**What needs to be done**
Could you return all of the data exactly as given?

**Dataset excerpts**
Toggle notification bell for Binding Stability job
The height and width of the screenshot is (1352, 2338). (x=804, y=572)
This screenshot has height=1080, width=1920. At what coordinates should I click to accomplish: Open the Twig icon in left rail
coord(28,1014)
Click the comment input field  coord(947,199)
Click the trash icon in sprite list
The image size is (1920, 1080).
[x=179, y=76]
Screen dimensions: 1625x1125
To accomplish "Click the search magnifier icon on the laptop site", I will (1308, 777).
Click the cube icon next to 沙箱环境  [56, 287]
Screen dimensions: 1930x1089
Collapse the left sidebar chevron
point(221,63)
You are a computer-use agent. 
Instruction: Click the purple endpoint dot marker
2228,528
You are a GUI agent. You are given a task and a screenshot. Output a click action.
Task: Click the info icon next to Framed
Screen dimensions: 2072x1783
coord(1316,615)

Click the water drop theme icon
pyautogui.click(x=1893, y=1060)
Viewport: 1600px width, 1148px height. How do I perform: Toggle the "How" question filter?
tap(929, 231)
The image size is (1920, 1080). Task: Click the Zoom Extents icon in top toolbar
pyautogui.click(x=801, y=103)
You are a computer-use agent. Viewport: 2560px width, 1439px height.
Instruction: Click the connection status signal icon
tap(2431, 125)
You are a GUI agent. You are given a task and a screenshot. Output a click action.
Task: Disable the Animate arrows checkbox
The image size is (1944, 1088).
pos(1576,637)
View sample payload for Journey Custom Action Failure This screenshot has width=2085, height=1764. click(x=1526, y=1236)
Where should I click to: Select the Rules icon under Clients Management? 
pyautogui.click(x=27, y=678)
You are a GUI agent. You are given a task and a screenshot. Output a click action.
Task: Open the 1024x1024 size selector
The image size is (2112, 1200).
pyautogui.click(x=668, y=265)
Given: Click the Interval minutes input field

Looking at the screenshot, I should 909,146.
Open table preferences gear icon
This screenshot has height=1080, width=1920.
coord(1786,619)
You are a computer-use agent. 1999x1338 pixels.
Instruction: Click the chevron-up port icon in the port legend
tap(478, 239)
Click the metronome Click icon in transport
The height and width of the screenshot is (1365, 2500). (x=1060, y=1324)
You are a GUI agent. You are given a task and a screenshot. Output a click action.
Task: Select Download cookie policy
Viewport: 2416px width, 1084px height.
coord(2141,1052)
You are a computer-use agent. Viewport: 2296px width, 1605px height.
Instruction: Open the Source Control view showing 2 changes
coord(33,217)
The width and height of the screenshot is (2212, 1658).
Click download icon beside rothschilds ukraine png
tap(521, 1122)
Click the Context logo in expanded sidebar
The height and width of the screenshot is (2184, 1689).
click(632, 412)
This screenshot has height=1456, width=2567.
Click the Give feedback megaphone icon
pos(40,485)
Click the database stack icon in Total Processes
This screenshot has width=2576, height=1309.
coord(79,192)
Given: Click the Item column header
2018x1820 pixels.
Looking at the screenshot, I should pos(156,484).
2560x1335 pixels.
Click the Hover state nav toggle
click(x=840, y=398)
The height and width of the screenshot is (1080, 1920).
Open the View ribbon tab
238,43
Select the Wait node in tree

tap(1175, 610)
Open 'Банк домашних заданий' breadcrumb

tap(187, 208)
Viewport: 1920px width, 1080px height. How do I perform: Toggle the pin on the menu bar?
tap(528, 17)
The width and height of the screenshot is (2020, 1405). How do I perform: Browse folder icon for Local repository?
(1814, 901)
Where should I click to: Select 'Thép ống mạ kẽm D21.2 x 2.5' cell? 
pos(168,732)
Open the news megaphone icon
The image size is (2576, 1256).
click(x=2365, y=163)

**Task response**
Toggle notification bell for Binding Stability job
The height and width of the screenshot is (1352, 2338). (x=804, y=572)
This screenshot has height=1080, width=1920. At what coordinates should I click to accomplish: Open the Twig icon in left rail
coord(28,1014)
Click the comment input field  coord(947,199)
Click the trash icon in sprite list
The image size is (1920, 1080).
[x=179, y=76]
Screen dimensions: 1625x1125
To accomplish "Click the search magnifier icon on the laptop site", I will (1308, 777).
Click the cube icon next to 沙箱环境  [56, 287]
Screen dimensions: 1930x1089
Collapse the left sidebar chevron
point(221,63)
You are a computer-use agent. 
Instruction: Click the purple endpoint dot marker
2228,528
You are a GUI agent. You are given a task and a screenshot. Output a click action.
Task: Click the info icon next to Framed
Screen dimensions: 2072x1783
coord(1316,615)

Click the water drop theme icon
pyautogui.click(x=1893, y=1060)
Viewport: 1600px width, 1148px height. How do I perform: Toggle the "How" question filter?
tap(929, 231)
The image size is (1920, 1080). Task: Click the Zoom Extents icon in top toolbar
pyautogui.click(x=801, y=103)
You are a computer-use agent. Viewport: 2560px width, 1439px height.
Instruction: Click the connection status signal icon
tap(2431, 125)
You are a GUI agent. You are given a task and a screenshot. Output a click action.
Task: Disable the Animate arrows checkbox
The image size is (1944, 1088).
pos(1576,637)
View sample payload for Journey Custom Action Failure This screenshot has width=2085, height=1764. click(x=1526, y=1236)
Where should I click to: Select the Rules icon under Clients Management? 
pyautogui.click(x=27, y=678)
You are a GUI agent. You are given a task and a screenshot. Output a click action.
Task: Open the 1024x1024 size selector
The image size is (2112, 1200).
pyautogui.click(x=668, y=265)
Given: Click the Interval minutes input field

Looking at the screenshot, I should 909,146.
Open table preferences gear icon
This screenshot has height=1080, width=1920.
coord(1786,619)
You are a computer-use agent. 1999x1338 pixels.
Instruction: Click the chevron-up port icon in the port legend
tap(478, 239)
Click the metronome Click icon in transport
The height and width of the screenshot is (1365, 2500). (x=1060, y=1324)
You are a GUI agent. You are given a task and a screenshot. Output a click action.
Task: Select Download cookie policy
Viewport: 2416px width, 1084px height.
coord(2141,1052)
You are a computer-use agent. Viewport: 2296px width, 1605px height.
Instruction: Open the Source Control view showing 2 changes
coord(33,217)
The width and height of the screenshot is (2212, 1658).
Click download icon beside rothschilds ukraine png
tap(521, 1122)
Click the Context logo in expanded sidebar
The height and width of the screenshot is (2184, 1689).
click(632, 412)
This screenshot has height=1456, width=2567.
Click the Give feedback megaphone icon
pos(40,485)
Click the database stack icon in Total Processes
This screenshot has width=2576, height=1309.
coord(79,192)
Given: Click the Item column header
2018x1820 pixels.
Looking at the screenshot, I should pos(156,484).
2560x1335 pixels.
Click the Hover state nav toggle
click(x=840, y=398)
The height and width of the screenshot is (1080, 1920).
Open the View ribbon tab
238,43
Select the Wait node in tree

tap(1175, 610)
Open 'Банк домашних заданий' breadcrumb

tap(187, 208)
Viewport: 1920px width, 1080px height. How do I perform: Toggle the pin on the menu bar?
tap(528, 17)
The width and height of the screenshot is (2020, 1405). How do I perform: Browse folder icon for Local repository?
(1814, 901)
Where should I click to: Select 'Thép ống mạ kẽm D21.2 x 2.5' cell? 
pos(168,732)
Open the news megaphone icon
The image size is (2576, 1256).
click(x=2365, y=163)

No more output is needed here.